• **TASK OBJECTIVE**:
With the records below as your source, retype each line exactly from the top down to the line that contains "Task: Click the Pro plan title", and include that line.
*** SUPPLIED DATA Section Begins ***
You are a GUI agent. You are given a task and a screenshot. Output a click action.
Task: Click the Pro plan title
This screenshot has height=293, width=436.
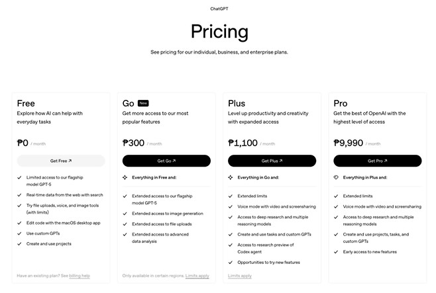coord(341,103)
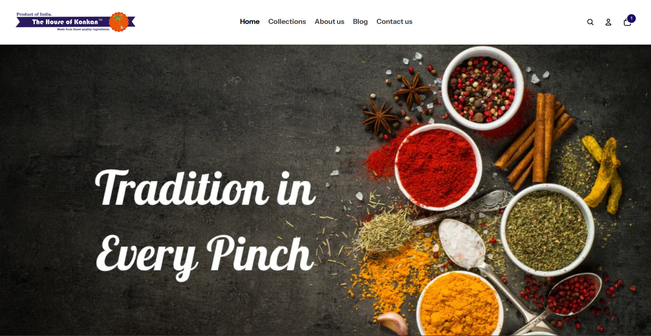This screenshot has height=336, width=651.
Task: Click the orange palm tree logo emblem
Action: [119, 22]
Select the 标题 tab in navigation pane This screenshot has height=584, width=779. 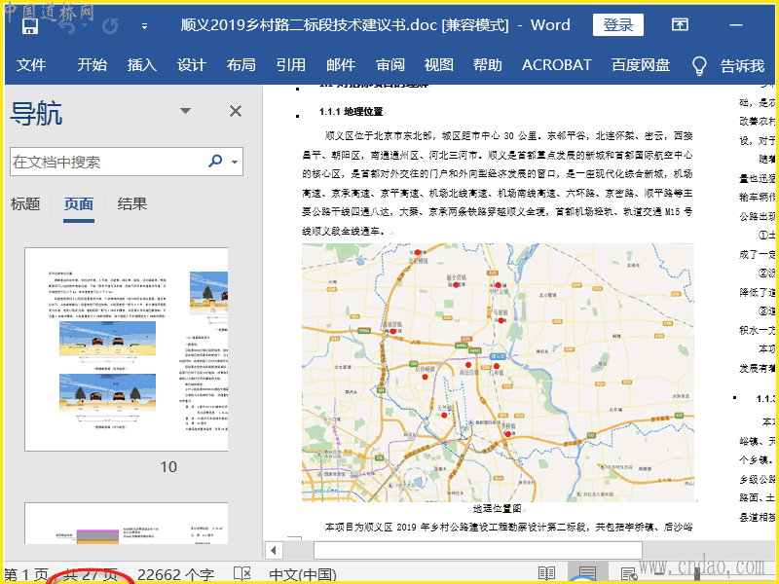pyautogui.click(x=25, y=203)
*** SUPPLIED DATA Section Ends ***
• **REPLY**:
You are a GUI agent. You are given a task and a screenshot. Output a click action.
Task: Click the Pro plan title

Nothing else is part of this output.